▸ Directions for this task:
Find the line with "Screen dimensions: 1232x960" in the entries below. Repeat it, every following line, and the line with "Click the '2 usages' hint above class", exactly and with nothing added.

▸ Extracted records:
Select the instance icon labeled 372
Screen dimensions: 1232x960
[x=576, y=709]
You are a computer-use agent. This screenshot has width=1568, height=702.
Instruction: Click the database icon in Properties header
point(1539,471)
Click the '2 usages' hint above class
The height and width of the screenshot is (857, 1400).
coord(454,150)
==
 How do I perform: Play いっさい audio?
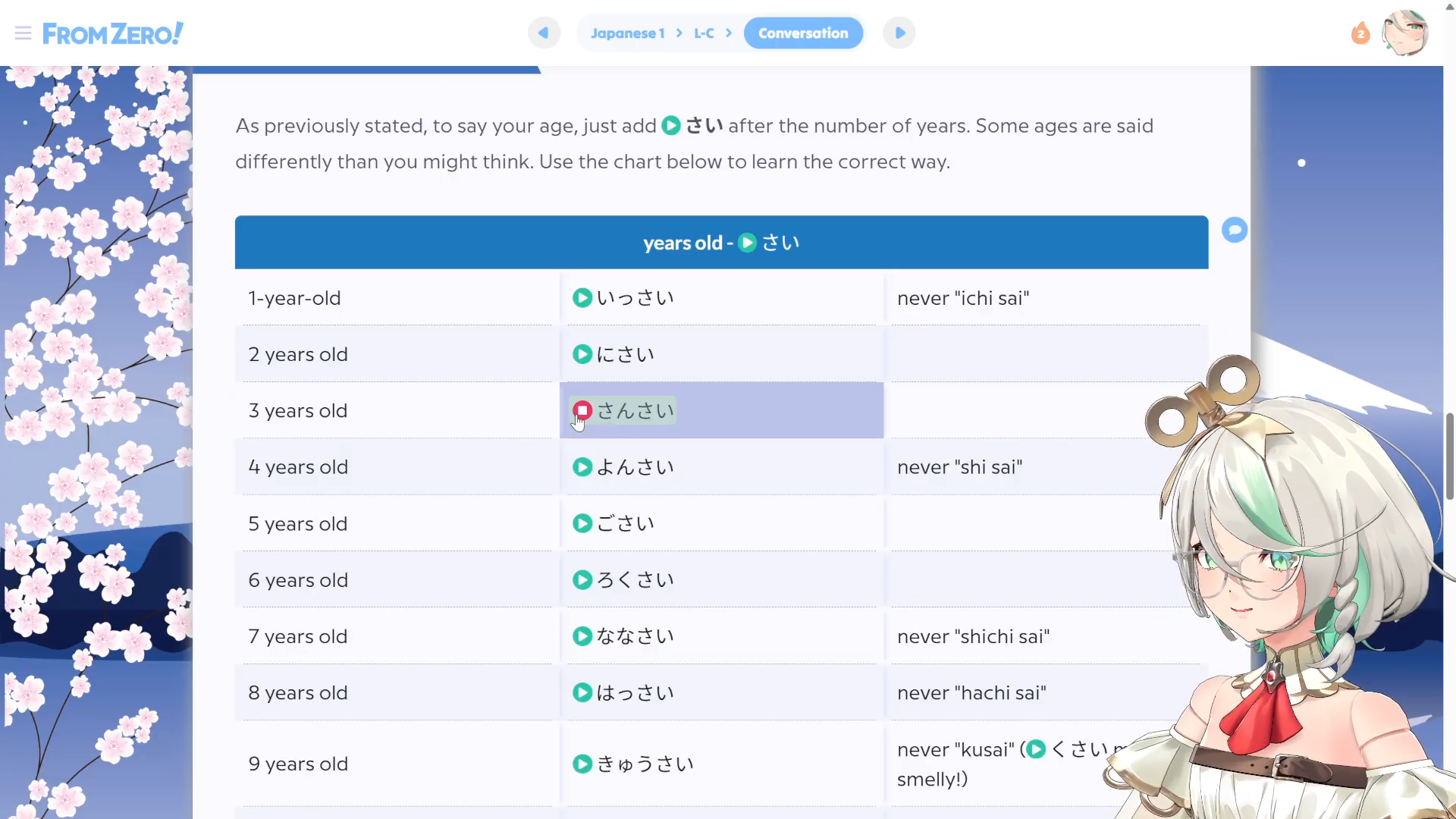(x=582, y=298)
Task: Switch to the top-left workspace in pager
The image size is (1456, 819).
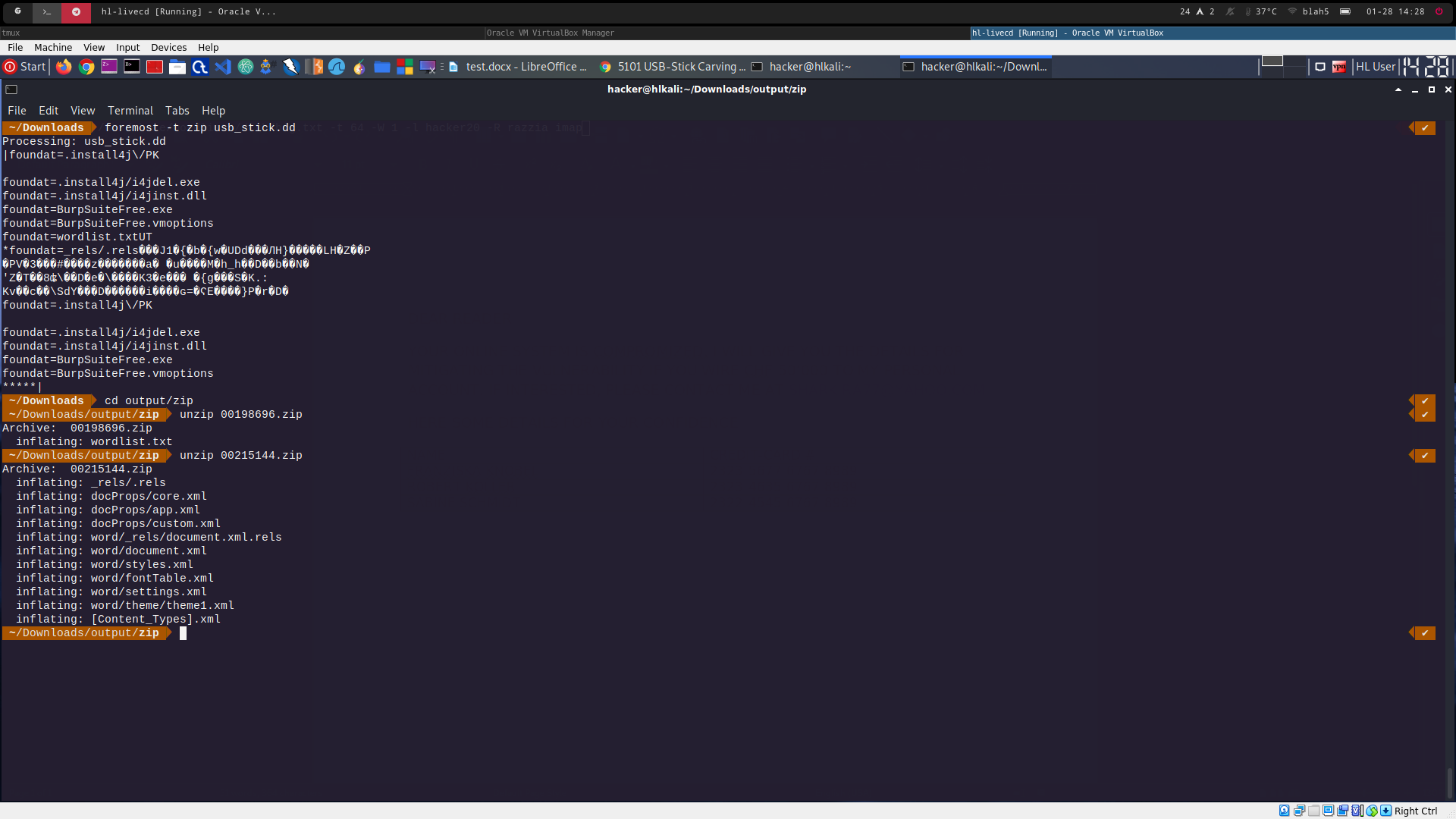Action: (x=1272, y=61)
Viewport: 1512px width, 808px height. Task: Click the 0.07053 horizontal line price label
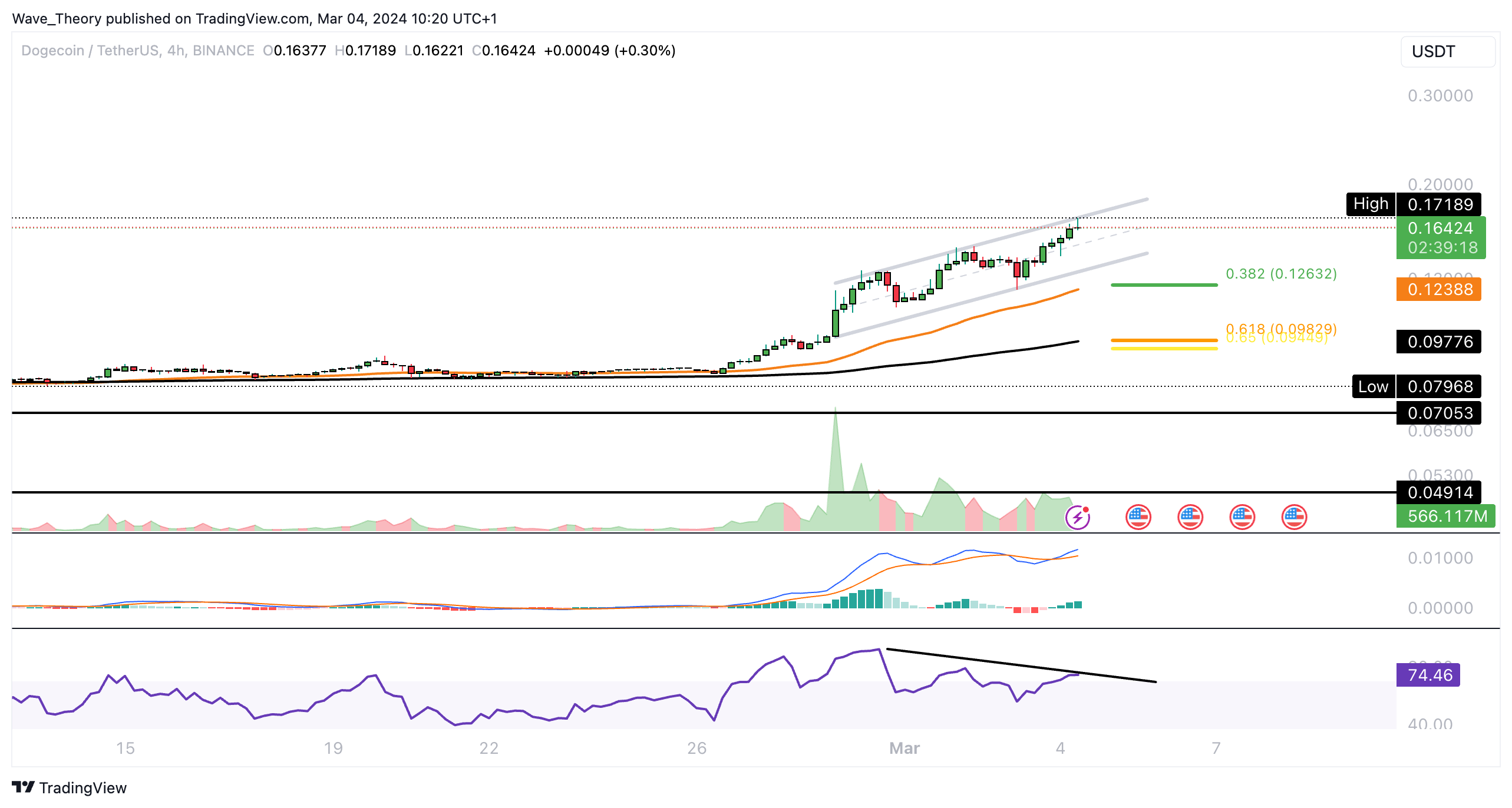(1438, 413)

▸ Problem solution:
Screen dimensions: 1232x960
[x=576, y=709]
You are a computer-use agent. This screenshot has width=1568, height=702.
Instruction: Click the database icon in Properties header
point(1539,471)
Click the '2 usages' hint above class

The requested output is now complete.